Injecting feminine flare into a piece of clothing traditionally found in the men’s section is somehow still considered a bold or edgy statement and that honestly shocks me. I see fashion reporters describing a female model in a blazer as daring and it reminds me just how gender segregated the fashion world still is.The message is simple. Wear what makes you feel like the most authentic version of yourself. When experimenting and trying to define your style do not waste any time worrying about what section of the store you’re in. The segregation of fashion does a disservice to the art form and only serves to hold designers back from true innovation.

How has the current shift in global trade and tariffs impacted your view on “Made in Canada” fashion, and what role do you think Canadian designers can play in this evolving landscape?

Now more than ever, the responsibility falls on boutiques, stockists, sales agents, grant providers and stylists to spotlight and collaborate with Canadian designers. There is absolutely no shortage of talent in the Canadian fashion scene and this shift provides a perfect incentive to platform our home grown emerging designers. My view of “Made in Canada” fashion has always been the same. More focus needs to be directed to the wealth of innovative and accomplished designers here in Canada. For a long time there has been an air of legitimacy afforded to designers who can break out in the American market or boutiques that carry American designers and I feel hopeful that this perception will carry less weight moving forward.

Can you walk us through the craftsmanship behind a typical Shivajothi piece—from fabric selection to final stitch? What details do you obsess over that most people might not even notice?

Sourcing Fabrics from local mom and pop shops or when I am travelling is one of my favourite parts of the process. Often a certain fabric will spark an idea for a garment and I have unlimited patience when it comes to digging through bolts to find hidden gems. My creative process is less conceptual than you might think. As much as I am inspired by music and film and the world around me that has much more of a subconscious effect on my output. A lot of the time while I am constructing the garments I will see chances for details like hidden inseam pockets or asymmetrical elements. This tends to allow for more creative flexibility and leads to a few happy accidents. The details I tend to fixate on are things like seam work and any handsewn aspects of the piece.
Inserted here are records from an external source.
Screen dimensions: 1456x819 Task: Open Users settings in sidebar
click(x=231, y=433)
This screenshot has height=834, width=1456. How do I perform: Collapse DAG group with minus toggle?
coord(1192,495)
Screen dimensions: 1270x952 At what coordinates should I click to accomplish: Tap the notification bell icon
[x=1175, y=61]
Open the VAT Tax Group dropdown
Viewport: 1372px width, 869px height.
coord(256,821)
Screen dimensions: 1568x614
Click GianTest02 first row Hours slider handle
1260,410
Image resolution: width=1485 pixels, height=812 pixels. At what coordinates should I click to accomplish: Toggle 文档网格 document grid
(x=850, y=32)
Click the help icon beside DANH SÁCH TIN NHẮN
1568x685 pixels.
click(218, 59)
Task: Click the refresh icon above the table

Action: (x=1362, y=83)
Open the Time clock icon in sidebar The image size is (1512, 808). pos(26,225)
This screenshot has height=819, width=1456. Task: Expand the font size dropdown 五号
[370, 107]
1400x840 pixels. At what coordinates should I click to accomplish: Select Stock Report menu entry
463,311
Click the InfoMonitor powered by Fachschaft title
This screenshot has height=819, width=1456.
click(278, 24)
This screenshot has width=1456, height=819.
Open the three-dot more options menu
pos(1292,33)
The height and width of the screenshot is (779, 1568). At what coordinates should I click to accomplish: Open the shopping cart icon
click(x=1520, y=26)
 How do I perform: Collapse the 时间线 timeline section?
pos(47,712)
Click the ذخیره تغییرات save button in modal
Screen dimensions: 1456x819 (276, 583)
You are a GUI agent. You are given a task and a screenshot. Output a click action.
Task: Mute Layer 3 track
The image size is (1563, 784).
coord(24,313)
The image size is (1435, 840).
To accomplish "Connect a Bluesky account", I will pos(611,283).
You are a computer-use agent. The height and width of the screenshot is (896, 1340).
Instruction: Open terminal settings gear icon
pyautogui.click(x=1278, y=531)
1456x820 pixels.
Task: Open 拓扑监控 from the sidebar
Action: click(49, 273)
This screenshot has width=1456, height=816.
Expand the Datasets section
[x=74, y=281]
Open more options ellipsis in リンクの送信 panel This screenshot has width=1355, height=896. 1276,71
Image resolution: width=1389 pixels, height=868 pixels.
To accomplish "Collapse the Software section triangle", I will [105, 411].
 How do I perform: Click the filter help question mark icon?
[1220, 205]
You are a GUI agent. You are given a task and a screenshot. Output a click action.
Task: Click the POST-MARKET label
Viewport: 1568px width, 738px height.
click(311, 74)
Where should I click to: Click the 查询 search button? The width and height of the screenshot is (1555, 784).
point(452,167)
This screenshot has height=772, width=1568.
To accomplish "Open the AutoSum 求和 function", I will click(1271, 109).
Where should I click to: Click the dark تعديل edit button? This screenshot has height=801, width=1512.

Sustainability isn’t just a buzzword for your brand—it’s embedded in every step of your process. How do you balance eco-conscious practices with creative freedom and innovation?

If I am being completely honest, maintaining this balance has never actually impeded my creative freedom. As an emerging designer I don’t have the luxury of holding stock or mass producing. My pieces are typically made to order and my capsules have always contained several limited edition garments. This allows for more experimentation and risk taking in my work because I am not forced to adhere to these industry norms. These practices paired with my refusal to follow the fashion calendar organically lead to Shivajothi’s consistent sustainability. I understand that for many designers the process begins with photoshop and ends at a manufacturer overseas, that is simply not how I have ever imagined executing my vision.  

What excites you most about the future of Canadian fashion, and where do you hope to take Shivajothi next as the brand continues to grow and evolve?

What excites me the most about the future of Canadian fashion are the incredibly talented and driven people behind the scenes making it happen. I have personally seen so much warmth and encouragement between models, photographers and stylists in my local scene and those moments are what give me hope for the future. As I said before there is an abundance of truly high level talent in the Canadian fashion industry and if we take the time to properly nurture that talent we can build a much more sustainable bedrock for creators in the space. As for the future of Shivajothi my foremost focus is on collaboration and experimentation.